TO DO: Report back each line of the records that contains the string "label".

INPUT RECORDS:
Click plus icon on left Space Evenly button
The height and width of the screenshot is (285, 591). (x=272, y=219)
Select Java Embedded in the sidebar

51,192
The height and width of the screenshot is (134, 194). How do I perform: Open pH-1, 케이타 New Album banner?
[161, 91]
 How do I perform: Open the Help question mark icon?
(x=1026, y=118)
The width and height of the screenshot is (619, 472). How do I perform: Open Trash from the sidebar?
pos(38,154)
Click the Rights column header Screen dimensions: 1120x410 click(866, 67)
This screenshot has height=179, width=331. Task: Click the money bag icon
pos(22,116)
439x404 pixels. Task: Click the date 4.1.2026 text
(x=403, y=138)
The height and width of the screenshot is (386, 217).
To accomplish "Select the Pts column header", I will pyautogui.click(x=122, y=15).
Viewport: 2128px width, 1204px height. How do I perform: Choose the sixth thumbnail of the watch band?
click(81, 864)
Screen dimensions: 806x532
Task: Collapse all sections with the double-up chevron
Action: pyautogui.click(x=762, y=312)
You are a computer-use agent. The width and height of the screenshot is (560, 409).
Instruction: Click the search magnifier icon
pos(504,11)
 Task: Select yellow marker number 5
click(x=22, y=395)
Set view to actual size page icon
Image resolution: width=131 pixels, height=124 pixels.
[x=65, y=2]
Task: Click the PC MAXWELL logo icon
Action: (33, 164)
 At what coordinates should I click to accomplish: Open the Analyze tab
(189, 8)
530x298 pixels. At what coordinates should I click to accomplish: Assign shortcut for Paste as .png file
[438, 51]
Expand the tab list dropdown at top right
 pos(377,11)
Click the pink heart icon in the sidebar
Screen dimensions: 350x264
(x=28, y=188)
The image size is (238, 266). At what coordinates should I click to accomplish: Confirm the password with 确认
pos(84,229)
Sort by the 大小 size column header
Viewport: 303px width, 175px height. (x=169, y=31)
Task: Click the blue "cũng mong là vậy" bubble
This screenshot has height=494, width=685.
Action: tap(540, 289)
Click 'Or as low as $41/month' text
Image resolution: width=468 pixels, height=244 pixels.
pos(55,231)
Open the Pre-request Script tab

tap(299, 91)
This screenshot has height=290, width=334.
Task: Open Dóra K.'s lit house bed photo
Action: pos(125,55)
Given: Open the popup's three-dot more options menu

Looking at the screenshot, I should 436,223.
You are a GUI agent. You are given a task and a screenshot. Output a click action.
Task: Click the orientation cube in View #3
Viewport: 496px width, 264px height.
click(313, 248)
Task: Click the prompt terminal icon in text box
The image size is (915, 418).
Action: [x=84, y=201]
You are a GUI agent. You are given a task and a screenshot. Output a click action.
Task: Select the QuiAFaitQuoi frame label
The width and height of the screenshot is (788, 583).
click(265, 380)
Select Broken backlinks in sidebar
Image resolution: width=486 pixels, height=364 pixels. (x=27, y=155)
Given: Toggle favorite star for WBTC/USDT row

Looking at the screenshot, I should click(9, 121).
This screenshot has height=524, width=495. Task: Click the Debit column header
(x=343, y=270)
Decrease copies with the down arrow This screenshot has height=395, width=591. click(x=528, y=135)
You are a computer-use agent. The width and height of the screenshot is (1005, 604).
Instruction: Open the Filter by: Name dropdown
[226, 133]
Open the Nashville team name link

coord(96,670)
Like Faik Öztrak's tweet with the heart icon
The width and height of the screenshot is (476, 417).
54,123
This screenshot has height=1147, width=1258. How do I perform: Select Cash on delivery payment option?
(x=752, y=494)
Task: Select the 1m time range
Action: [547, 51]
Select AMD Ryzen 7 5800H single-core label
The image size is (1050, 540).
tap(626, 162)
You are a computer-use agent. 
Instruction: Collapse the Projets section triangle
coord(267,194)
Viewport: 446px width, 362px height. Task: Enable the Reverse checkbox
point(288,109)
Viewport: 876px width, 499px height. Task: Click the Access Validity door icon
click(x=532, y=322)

YOUR SOLUTION:
Task: Select the QuiAFaitQuoi frame label
Select AMD Ryzen 7 5800H single-core label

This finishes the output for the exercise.